Innerhalb weniger Wochen durch den afrikanischen Kontinent
Die Forscher entwickelten zunächst einen speziellen PCR-Test, um die Omikron-Variante BA.1 spezifisch nachweisen zu können. Diesen Test wandten sie dann bei mehr als 13.000 Proben aus 22 Ländern Afrikas an, die zwischen Mitte 2021 und Anfang 2022 genommen worden waren. Dabei fand das Forschungsteam Viren mit Omikron-spezifischen Mutationen bei 25 Menschen aus sechs verschiedenen Ländern, die bereits im August und September 2021 an Covid-19 erkrankt waren - also zwei Monate vor dem ersten Nachweis der Variante in Südafrika.
Um mehr über die Entstehung von Omikron herauszufinden, entschlüsselten die Forschenden zusätzlich bei rund 670 Proben das virale Erbgut. So entdeckte das Team mehrere Viren, die unterschiedlich starke Ähnlichkeiten mit Omikron aufwiesen, aber eben nicht identisch waren. „Unsere Daten zeigen, dass Omikron verschiedene Vorläufer hatte, die sich miteinander mischten und zur selben Zeit und über Monate hinweg in Afrika zirkulierten „, erklärte Drexler. „Das deutet auf eine graduelle Evolution der BA.1-Omikron-Variante hin, während der sich das Virus immer besser an die vorhandene Immunität der Menschen angepasst hat.“
Aus den PCR-Daten folgern die Wissenschafter darüber hinaus, dass Omikron zwar nicht allein in Südafrika entstand, dort aber als erstes das Infektionsgeschehen dominierte und sich dann innerhalb weniger Wochen von Süd nach Nord über den afrikanischen Kontinent ausbreitete.

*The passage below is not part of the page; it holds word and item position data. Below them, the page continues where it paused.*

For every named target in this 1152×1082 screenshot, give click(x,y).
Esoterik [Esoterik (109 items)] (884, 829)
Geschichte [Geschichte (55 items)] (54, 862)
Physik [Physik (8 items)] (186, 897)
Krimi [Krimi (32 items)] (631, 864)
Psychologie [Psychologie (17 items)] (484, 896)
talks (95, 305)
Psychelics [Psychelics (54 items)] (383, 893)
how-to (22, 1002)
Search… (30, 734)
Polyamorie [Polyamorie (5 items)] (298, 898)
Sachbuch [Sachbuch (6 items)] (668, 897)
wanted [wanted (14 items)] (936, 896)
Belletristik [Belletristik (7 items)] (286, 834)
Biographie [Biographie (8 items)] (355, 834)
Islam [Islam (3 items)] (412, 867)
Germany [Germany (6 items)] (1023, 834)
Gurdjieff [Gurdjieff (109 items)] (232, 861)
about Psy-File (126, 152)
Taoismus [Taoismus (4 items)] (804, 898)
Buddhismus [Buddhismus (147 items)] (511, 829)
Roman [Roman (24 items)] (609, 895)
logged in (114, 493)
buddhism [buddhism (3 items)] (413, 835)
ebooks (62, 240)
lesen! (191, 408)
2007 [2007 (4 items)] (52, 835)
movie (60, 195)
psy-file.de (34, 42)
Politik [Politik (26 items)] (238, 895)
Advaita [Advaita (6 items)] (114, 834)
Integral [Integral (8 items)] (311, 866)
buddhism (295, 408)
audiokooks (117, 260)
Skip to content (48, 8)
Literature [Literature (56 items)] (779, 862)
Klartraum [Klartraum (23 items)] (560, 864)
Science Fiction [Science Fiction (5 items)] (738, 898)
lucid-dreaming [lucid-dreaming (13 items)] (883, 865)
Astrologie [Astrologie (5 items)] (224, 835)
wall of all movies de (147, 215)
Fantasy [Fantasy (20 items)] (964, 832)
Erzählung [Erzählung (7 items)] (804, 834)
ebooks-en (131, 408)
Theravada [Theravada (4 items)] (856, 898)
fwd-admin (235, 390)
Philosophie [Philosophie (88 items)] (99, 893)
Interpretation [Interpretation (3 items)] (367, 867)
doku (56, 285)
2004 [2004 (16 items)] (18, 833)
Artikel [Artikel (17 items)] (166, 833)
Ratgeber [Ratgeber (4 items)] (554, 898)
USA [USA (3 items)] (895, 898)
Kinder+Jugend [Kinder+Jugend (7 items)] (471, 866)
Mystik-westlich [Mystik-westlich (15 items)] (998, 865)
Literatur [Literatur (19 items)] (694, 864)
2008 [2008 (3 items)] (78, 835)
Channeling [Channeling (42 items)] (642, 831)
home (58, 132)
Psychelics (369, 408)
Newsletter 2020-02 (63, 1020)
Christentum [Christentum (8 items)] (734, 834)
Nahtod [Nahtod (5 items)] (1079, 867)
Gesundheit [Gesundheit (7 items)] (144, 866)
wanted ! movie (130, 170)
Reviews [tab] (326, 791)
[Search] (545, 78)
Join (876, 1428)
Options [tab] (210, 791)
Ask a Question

„Das plötzliche Auftreten von Omikron ist also nicht auf einen Übertritt aus dem Tierreich oder die Entstehung in einem immunsupprimierten Menschen zurückzuführen, auch wenn das zusätzlich zur Virusentwicklung beigetragen haben könnte“, sagte Drexler.
„Dass wir von Omikron überrascht wurden, liegt stattdessen am diagnostischen blinden Fleck in großen Teilen Afrikas, wo vermutlich nur ein Bruchteil der SARS-CoV-2-Infektionen überhaupt registriert wird. Die Entwicklung von Omikron wurde also einfach übersehen. Deshalb ist es wichtig, diagnostische Überwachungssysteme auf dem afrikanischen Kontinent und in vergleichbaren Regionen des globalen Südens jetzt deutlich zu stärken und den Datenaustausch weltweit zu erleichtern“, fügte der Fachmann hinzu.